The study entitled "Procedural Learning through Action Observation: Preliminary Evidence from Virtual Gardening Activity in Intellectual Disability" published in the international journal Brain Sciences involved 14 people with varying degrees of intellectual disability from birth.

Intellectual disability impairs intellectual and adaptive functioning. It is a clinical condition that appears early in development. The etiology may depend on several risk factors. Genetic factors include chromosomal or hereditary diseases, while nongenetic causes may occur prenatally (chromosomal diseases, congenital errors of metabolism, brain malformations, and maternal diseases), perinatally (labor or delivery-related events leading to neonatal encephalopathy), and postnatally (hypoxia, infections, brain injury, seizure disorders, toxic-metabolic intoxication) factors.

 

People with intellectual disabilities show difficulty in performing complex activities (e.g., shopping, cooking, gardening) with loss of independence in daily life.

The only remedy to help these people improve their abilities is to program intensive rehabilitation pathways focused on recovering impaired abilities.

Neuroscientific research clearly indicates that rehabilitation is most effective if it is carried out in settings that simulate real-world situations.

In the present study, 14 guests with intellectual disabilities from the Villa Lauro community of the Agape Foundation of the Holy Spirit in Turin were involved in an experimental cognitive training aimed at learning gardening procedures. The subjects were required to observe a virtual reconstruction of a vegetable garden in the community that projected on a virtual screen the procedures necessary to grow zucchini. At the same time they were required to perform cognitive exercises to retrieve the tools useful for cultivation and interact with each other by commenting on the observed scenes.

 

The use of virtual reality facilitated learning the gardening procedure by proving to be a more effective tool than the workshops implemented in the real-world setting and previously attended by the 14 subjects involved in the experimental research.

After fourteen weeks of treatment, carried out twice a week, all participants were able to use the learned gardening procedures in the real-world context while also improving their cognitive abilities measured before and after treatment on tests of attention, spatial learning and planning.

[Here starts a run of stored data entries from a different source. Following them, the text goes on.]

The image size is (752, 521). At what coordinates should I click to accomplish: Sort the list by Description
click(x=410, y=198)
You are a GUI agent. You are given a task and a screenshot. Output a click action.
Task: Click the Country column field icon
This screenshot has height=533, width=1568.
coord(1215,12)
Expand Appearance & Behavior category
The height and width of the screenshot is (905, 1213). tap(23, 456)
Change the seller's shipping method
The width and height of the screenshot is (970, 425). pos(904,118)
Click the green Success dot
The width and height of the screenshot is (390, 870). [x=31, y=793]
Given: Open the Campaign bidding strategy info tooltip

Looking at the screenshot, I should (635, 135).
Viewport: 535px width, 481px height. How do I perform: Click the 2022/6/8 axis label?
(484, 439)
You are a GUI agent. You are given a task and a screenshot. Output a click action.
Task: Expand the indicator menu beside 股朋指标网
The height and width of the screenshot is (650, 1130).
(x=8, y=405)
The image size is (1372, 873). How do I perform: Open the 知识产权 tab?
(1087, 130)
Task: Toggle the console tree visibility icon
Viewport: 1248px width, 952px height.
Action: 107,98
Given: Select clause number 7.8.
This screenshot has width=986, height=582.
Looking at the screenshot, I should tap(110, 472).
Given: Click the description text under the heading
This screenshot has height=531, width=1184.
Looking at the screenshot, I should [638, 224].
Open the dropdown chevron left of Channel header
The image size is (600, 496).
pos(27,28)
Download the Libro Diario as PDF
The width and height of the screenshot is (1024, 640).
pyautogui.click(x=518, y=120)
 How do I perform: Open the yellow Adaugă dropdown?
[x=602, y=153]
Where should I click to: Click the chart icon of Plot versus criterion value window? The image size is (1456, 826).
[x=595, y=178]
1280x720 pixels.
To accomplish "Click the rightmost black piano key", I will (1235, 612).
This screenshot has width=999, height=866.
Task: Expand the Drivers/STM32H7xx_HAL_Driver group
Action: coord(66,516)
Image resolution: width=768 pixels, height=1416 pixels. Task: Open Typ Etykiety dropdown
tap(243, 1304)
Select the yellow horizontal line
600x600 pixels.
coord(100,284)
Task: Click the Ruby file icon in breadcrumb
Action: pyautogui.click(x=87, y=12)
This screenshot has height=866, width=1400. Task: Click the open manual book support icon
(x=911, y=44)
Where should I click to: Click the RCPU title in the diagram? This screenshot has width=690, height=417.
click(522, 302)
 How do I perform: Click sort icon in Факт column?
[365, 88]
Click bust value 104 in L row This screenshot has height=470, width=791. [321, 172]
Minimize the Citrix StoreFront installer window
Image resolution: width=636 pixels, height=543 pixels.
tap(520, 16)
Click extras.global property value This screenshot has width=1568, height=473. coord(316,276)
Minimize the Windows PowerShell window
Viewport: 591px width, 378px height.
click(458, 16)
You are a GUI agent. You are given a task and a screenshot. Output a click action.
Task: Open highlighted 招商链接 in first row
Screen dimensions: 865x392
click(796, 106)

"The study starts from the theory of Embodied Cognition or 'embodied knowledge' now well established in neuroscience. According to this perspective , " explains Professor Paola Marangolo, " there is a relationship between the cognitive system and the sensorimotor system: language, memory, attention, and executive functions are partly controlled by the motor system, as they are mediated by motor actions. Virtual reality, by providing immersion within real-life environments, activates the sensorimotor system and, as a result, facilitates the recovery of cognitive abilities."

"Our work," says Professor Marangolo, "paves the way for new neurorehabilitation frontiers. Given the severity of the pathology and the negative impact that intellectual disabilities determine on a social, psychological and communicative level, we believe that our results may indicate the need to implement in differently abled people rehabilitation paths that are as real and contextually motivating as possible in order to consider the ecological impact of rehabilitation in everyday life skills."